- [Instructions for the task] Find every line below with the word "will" in it, and copy each one.

(Dataset entries)
☆ ☆ ☆ ☆

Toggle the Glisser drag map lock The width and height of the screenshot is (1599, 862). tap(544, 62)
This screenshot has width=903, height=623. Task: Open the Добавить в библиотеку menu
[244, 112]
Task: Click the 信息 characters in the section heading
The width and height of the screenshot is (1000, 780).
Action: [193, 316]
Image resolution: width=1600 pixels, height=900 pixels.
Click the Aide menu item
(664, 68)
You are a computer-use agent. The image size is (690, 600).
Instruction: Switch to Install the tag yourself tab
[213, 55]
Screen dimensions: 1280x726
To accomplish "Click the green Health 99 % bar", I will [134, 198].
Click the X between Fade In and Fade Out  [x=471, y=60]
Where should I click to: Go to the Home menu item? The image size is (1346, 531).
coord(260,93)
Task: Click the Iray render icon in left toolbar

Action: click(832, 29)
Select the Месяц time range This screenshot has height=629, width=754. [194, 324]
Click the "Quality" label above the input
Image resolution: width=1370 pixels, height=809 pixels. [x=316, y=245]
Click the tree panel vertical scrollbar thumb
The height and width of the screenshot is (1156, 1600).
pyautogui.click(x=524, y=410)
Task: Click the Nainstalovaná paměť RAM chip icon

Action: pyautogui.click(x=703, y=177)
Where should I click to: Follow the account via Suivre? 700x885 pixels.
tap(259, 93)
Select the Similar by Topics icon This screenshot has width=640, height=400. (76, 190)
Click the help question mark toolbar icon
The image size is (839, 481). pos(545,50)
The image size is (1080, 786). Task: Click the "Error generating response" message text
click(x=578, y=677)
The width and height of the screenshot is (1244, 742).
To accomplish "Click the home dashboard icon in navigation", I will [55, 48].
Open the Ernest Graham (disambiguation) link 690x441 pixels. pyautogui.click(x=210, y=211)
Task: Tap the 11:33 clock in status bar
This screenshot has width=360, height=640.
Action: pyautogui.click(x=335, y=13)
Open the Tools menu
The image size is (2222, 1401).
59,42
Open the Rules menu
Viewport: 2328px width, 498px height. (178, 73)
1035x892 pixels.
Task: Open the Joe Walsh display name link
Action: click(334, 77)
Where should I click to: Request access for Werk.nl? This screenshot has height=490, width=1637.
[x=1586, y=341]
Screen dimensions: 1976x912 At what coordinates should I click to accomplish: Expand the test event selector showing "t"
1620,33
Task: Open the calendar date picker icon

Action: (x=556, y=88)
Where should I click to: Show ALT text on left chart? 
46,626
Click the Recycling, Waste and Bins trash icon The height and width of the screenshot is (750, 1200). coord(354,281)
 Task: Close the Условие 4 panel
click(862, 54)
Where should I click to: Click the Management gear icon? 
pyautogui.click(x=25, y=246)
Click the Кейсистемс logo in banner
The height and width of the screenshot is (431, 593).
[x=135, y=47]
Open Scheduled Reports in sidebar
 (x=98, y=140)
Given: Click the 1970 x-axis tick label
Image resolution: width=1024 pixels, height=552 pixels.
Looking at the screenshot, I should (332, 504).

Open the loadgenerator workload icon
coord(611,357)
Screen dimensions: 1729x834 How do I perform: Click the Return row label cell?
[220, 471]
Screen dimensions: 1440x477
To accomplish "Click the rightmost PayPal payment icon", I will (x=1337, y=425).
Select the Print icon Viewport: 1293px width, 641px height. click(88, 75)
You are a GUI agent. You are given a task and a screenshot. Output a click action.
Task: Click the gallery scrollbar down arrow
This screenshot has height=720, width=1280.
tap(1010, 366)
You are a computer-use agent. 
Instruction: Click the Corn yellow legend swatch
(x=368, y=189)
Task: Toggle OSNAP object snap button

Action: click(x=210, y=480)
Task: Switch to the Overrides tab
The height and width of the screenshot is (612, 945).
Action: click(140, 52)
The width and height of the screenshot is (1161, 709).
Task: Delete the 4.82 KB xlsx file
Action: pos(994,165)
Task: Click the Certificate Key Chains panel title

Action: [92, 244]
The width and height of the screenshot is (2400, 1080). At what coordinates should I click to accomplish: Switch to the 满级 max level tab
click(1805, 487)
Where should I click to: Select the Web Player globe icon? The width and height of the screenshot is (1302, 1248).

☆ ☆ ☆ ☆

- [Written answer]
To accomplish "Click the green Health 99 % bar", I will [134, 198].
To accomplish "Click the home dashboard icon in navigation", I will [55, 48].
To accomplish "Click the rightmost PayPal payment icon", I will (x=1337, y=425).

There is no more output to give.